◆ **Yönerge 1**:
Dublinliler üzerine yazıya göre şu soruları cevaplayın:
(a) Kitap kaç öyküden oluşuyor?
(b) Yazar 1994 yılında hangi Joyce kitabını okumaya girişmiş?
(c) Önsöz ve Sonsöz içeren Klasik baskılar hangi yayınevine ait?
◆ **Yönerge 2**:
Dublinliler üzerine yazıda "Hangisi daha çok" sözlerinden başlayıp "güzel bir histi." sözlerine kadar, bu sözler de dahil, olan kısmı hiç değiştirmeden yazıya geçirin.

DUBLİNLİLER | DUBLINERS | JAMES JOYCE
“...artık başıma gerçek serüvenler gelmesini istiyordum. Ama gerçek serüvenler de evde oturan insanlara gelmez diye düşünüyordum: Uzaklarda aramalı onları.” (s.51) cümlesi mi?
yoksa;
” Bembeyaz yüzünü çevirdi ona, edilgin, çaresiz bir hayvan gibi. Gözlerinde ne bir sevgi vardı ne bir veda ne de bir tanışıklık.” (s.72) cümlesi mi?
ya da;
“Su götürür yanı yoktu bunun: Başarıya ulaşmak istiyorsan gideceksin buradan. Dublin’de hiçbir şey yapamazsın. ” ( s.106 ) cümlesine ne dersiniz?
Hangisi daha çok kıstırılmışlık hissi uyandırıyor okuduğunuzda bilemem ama daha nicesi ve kallavisi mevcut öykülerde…
Çok mu paldır küldür giriş yaptım ne…
Merhaba Kitapseverler!
Dublinliler, okuduğum ikinci Joyce kitabıdır – 1994 yılında okuduğumu sandığım Ulysses’i okuma girişimimi saymıyorum elbette – zira yeniden okunacak.
Dublinliler, 15 öyküden oluşmuş bir kitap. 15 öykünün her biri ayrı karakterler içermesine rağmen okurken ortak temayı hissediyorsunuz. Samimi hissim ; çaresizlik, alışkanlık, baskı, riyakarlık ve yozlaşma…
İletişim Yayınlarının Klasik baskılarının Önsöz ve Sonsöz içermesi bir okur olarak kitaptan çok daha keyif almama sebeptir. Onları okurken aldığım notlar ve ayrıca her bir öyküyü okurken tekrar geri dönüp okuyabilmem güzel bir histi.

◆ **Veri Kesiti**:
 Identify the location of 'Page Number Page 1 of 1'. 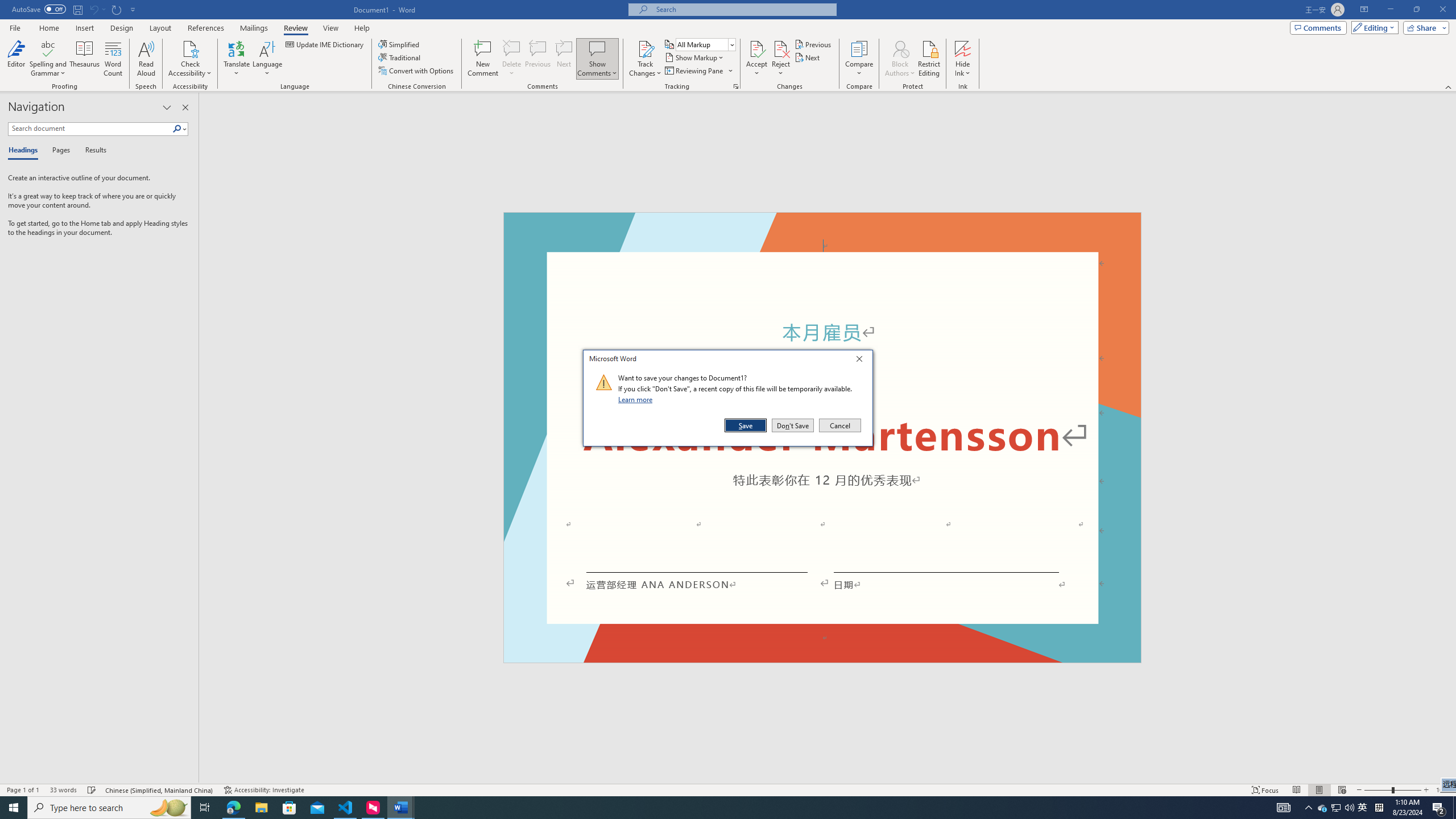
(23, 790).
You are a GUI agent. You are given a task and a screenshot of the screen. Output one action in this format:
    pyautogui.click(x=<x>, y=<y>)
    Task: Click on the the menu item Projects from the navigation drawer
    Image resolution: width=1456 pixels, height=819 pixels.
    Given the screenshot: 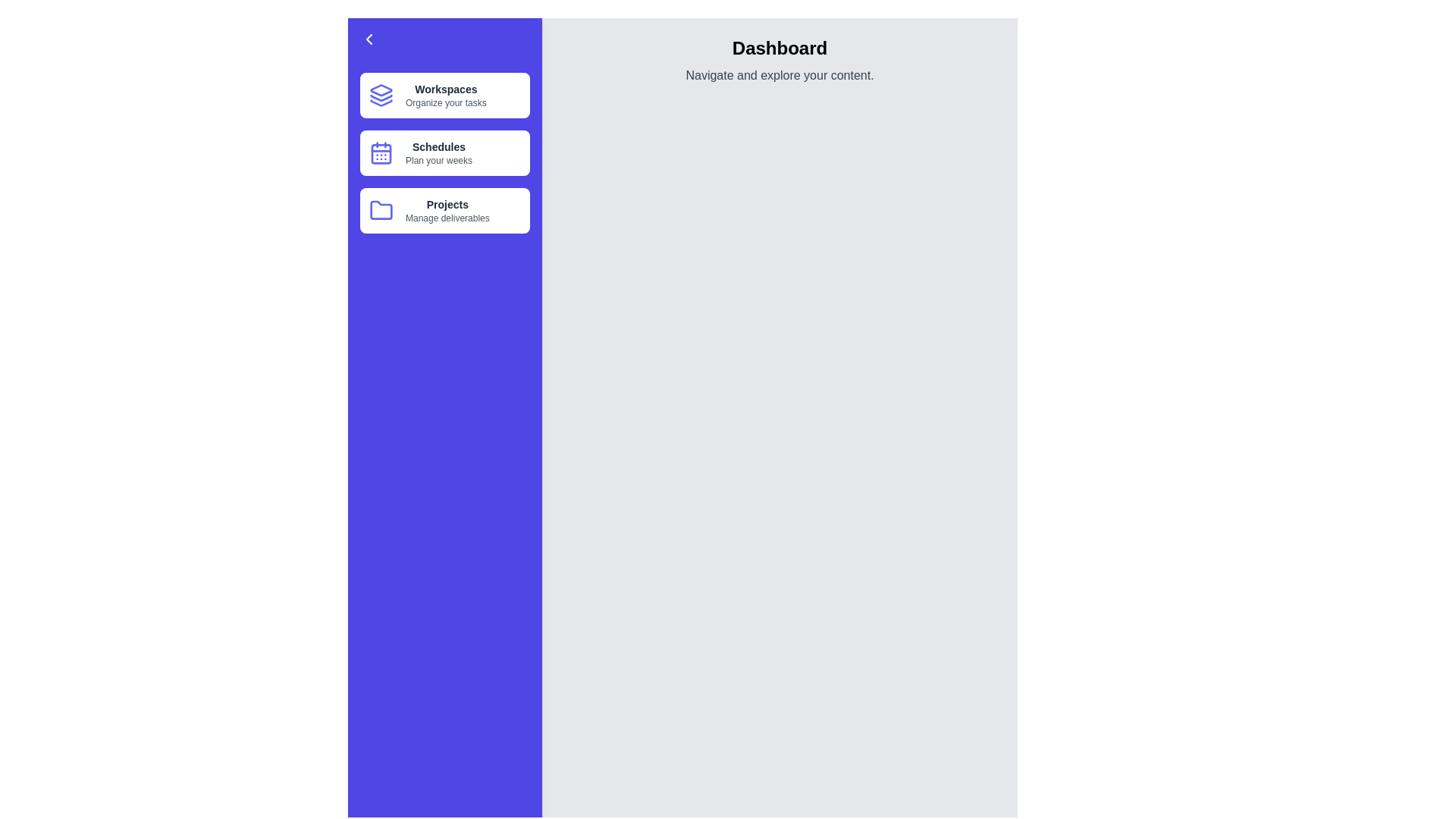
...
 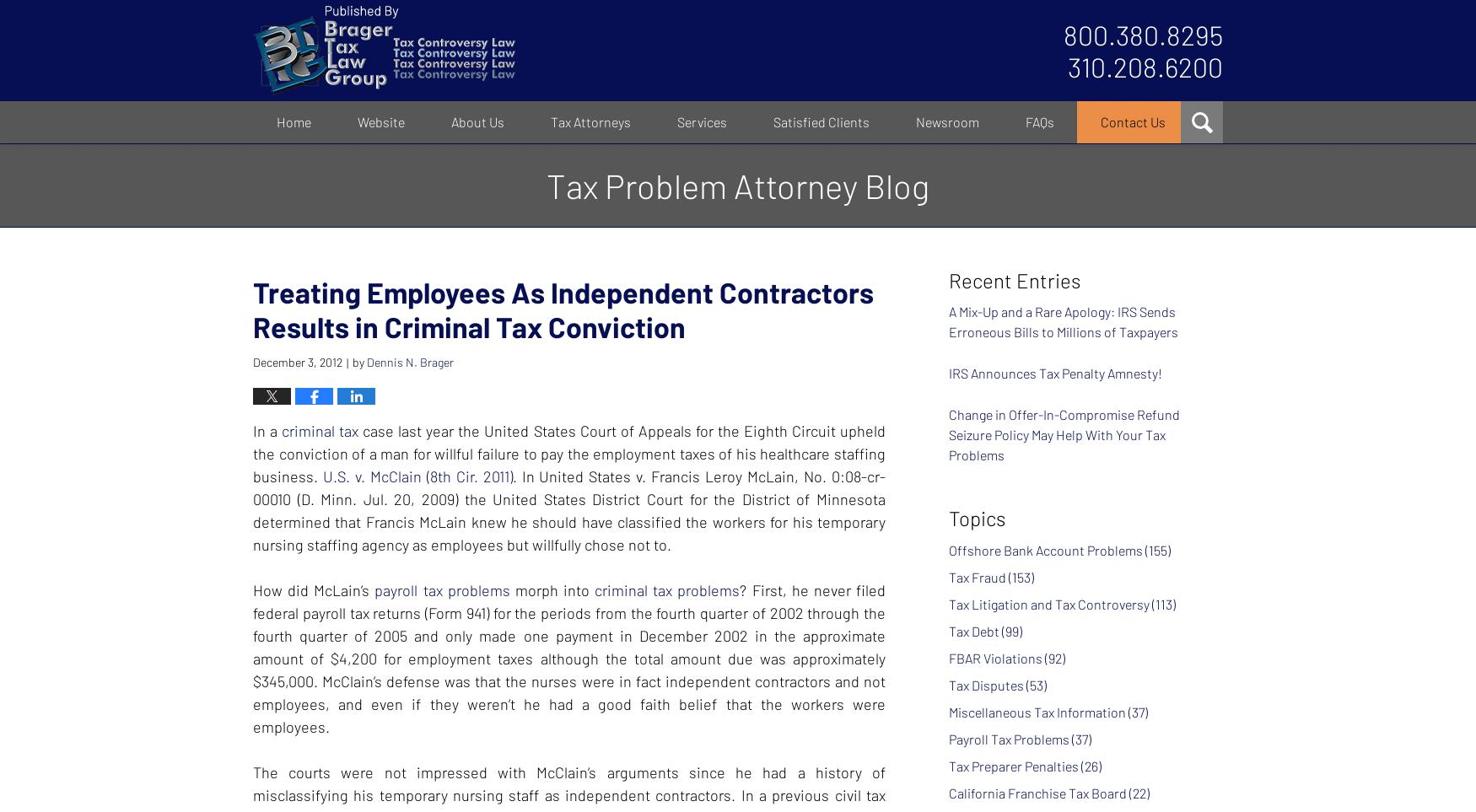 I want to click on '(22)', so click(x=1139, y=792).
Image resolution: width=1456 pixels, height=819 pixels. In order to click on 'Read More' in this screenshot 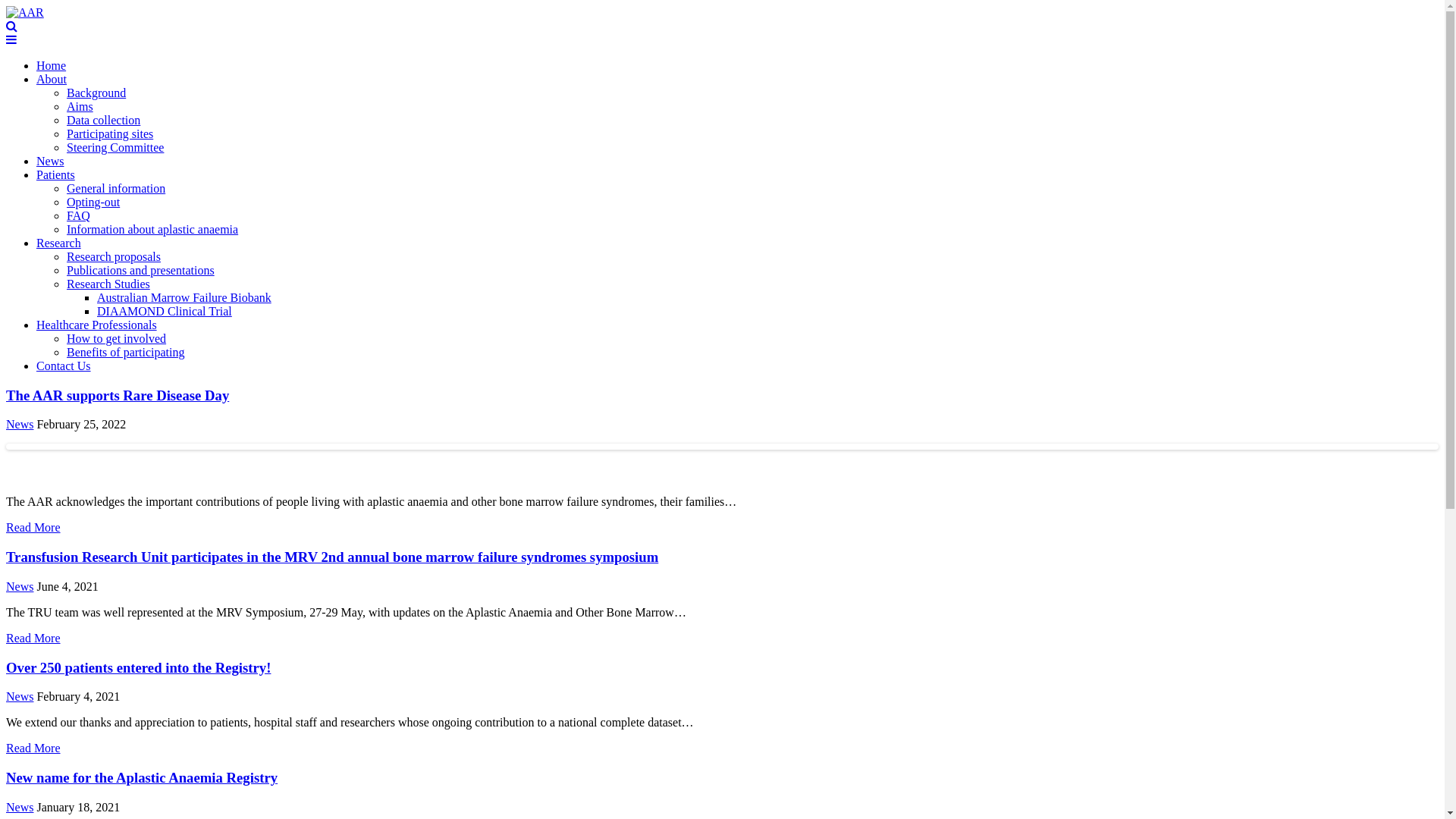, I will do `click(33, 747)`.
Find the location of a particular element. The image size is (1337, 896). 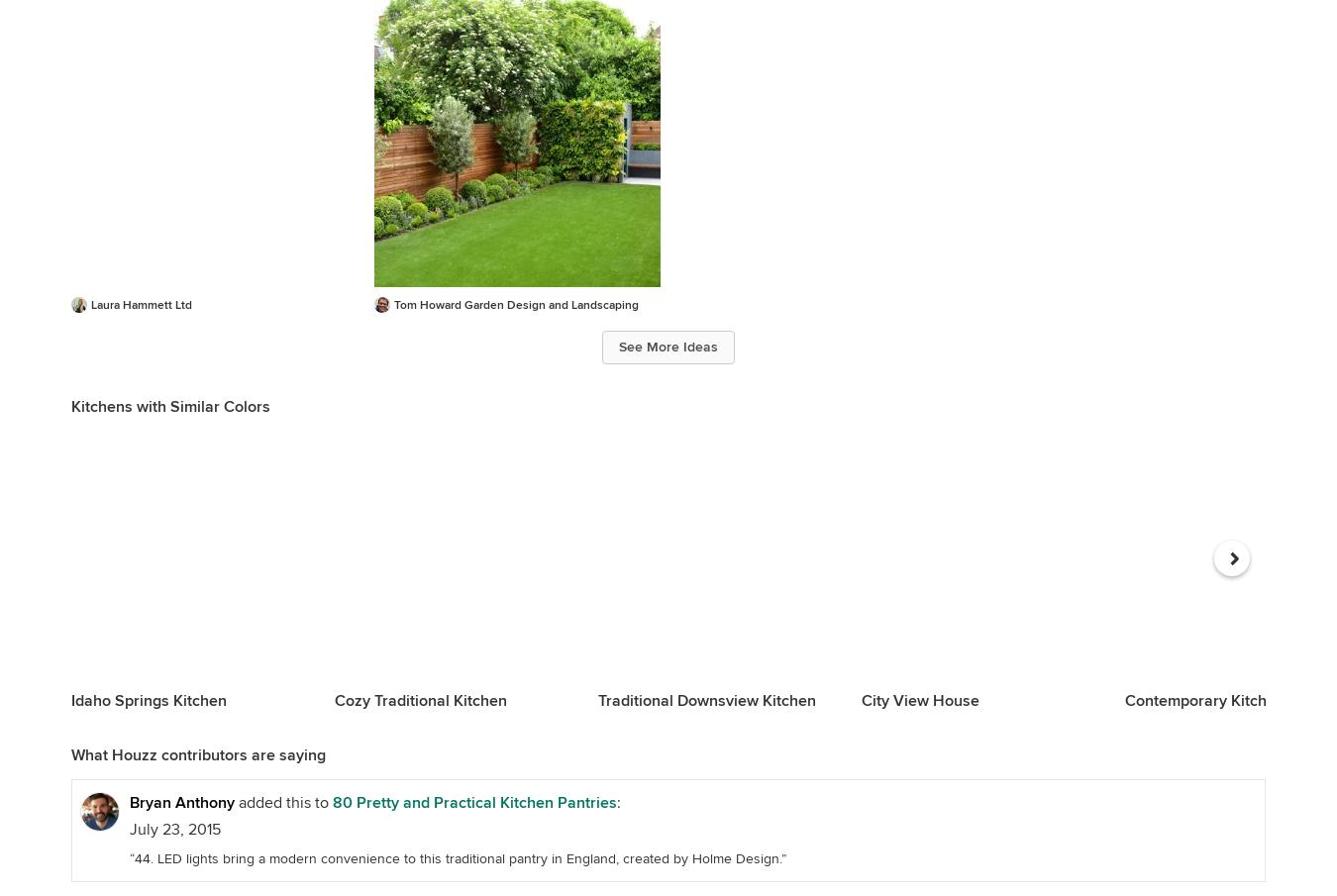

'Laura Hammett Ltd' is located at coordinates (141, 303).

◆ **Alıştırma Sonucu 1**:
(a) 15 öyküden.
(b) Ulysses'i.
(c) İletişim Yayınlarına.

◆ **Alıştırma Sonucu 2**:
Hangisi daha çok kıstırılmışlık hissi uyandırıyor okuduğunuzda bilemem ama daha nicesi ve kallavisi mevcut öykülerde…
Çok mu paldır küldür giriş yaptım ne…
Merhaba Kitapseverler!
Dublinliler, okuduğum ikinci Joyce kitabıdır – 1994 yılında okuduğumu sandığım Ulysses’i okuma girişimimi saymıyorum elbette – zira yeniden okunacak.
Dublinliler, 15 öyküden oluşmuş bir kitap. 15 öykünün her biri ayrı karakterler içermesine rağmen okurken ortak temayı hissediyorsunuz. Samimi hissim ; çaresizlik, alışkanlık, baskı, riyakarlık ve yozlaşma…
İletişim Yayınlarının Klasik baskılarının Önsöz ve Sonsöz içermesi bir okur olarak kitaptan çok daha keyif almama sebeptir. Onları okurken aldığım notlar ve ayrıca her bir öyküyü okurken tekrar geri dönüp okuyabilmem güzel bir histi.